Course: 2022/2023

Introduction to Data Mining for Business Intelligence

(14448)

Requirements (Subjects that are assumed to be known)

This course assumes that the student knows the contents of
a) Statistics I (http://www3.uc3m.es/reina/Fichas/Idioma_2/204.13154.html),
b) Statistics II (http://www3.uc3m.es/reina/Fichas/Idioma_2/204.13160.html),
and the lesson of Properties of Matrices in
c) Mathematics for Economics II (http://www3.uc3m.es/reina/Fichas/Idioma_2/204.13156.html)
in the Business Administration degree.
Some notions in Multivariate Statistics

1. To know and use advanced statistical techniques, with last generation software support.
2. To extract and analyze information from large data sets.
3. Learning the basic Statistical skills for the analysis of multivariate socio-economical data such as those coming from a market research.
4. Being able to describe and analyze real data sets using the techniques mentioned above.
5. Being able to elaborate reports with the results of the analysis of real case studies.
1. Information analysis and synthesis capacity on data mining problems.
2. Solving real problems.
3. Learning and training in the use of Statistical software to solve real case studies.
4. Critical and selective reasoning to solve real life problems.
5. Presentation abilities.

Skills and learning outcomes

Description of contents: programme

1. Learning the R Statistical Language.
1.1 Basic commands.
1.2 Graphics in R.
1.3 Statistical functions in R and basic programming.
2. Visualization Techniques for complex business data.
2.1 Principal component analysis theory.
2.2 Basic examples with R code.
2.3 Case studies.
3. Multidimensional Scaling.
3.1 Metric scaling theory.
3.2 Examples with R code.
3.3 Perceptual mappings in R.
4. Cluster Analysis.
4.1 Hierarchical methods.
4.2 Centroid methods: k-means.
4.3 Case studies.
5. Classification Trees.
5.1 Information theory.
5.2 Classification trees algorithms.
5.3 Real case: credit scoring.
6. Real Case Studies.
6.1 Comprehensive real cases involving all the studied techniques.

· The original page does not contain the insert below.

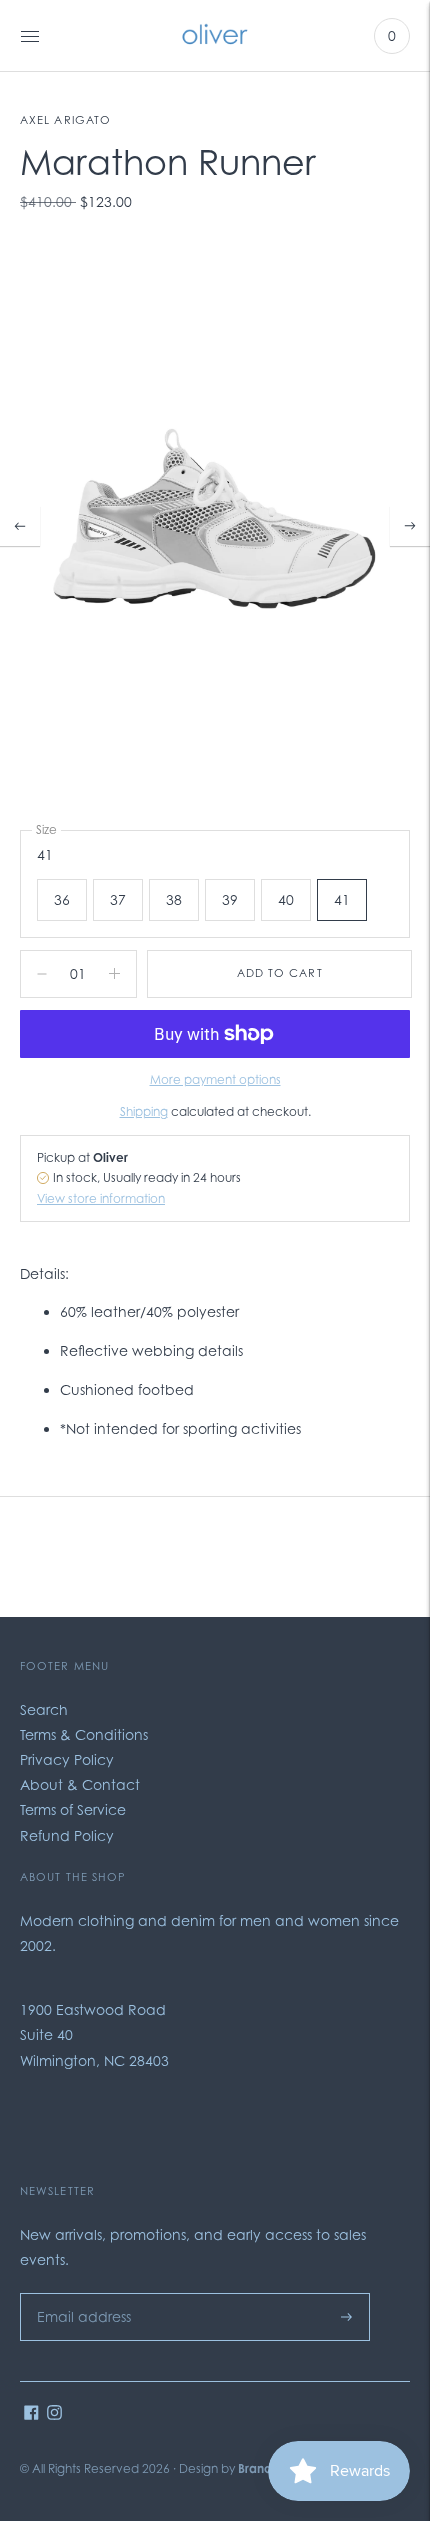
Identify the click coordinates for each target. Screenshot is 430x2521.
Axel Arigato (65, 120)
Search (44, 1709)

Learning activities and methodology

1. Theoretical lectures (4 ECTS)
2. Computer labs (2 ECTS)
3. Final project.

Assessment System

- % end-of-term-examination 60
- % of continuous assessment (assigments, laboratory, practicals...) 40

Basic Bibliography

- Avril Coghlan. A little book of R for multivariate analysis. Internet. 2014
- Johannes Ledolter. Data Mining and Business Analytics with R. Wiley. 2013

Additional Bibliography

- Y Zhao. R and Data Mining. Examples and Case Studies. Elsevier. 2012

The course syllabus may change due academic events or other reasons.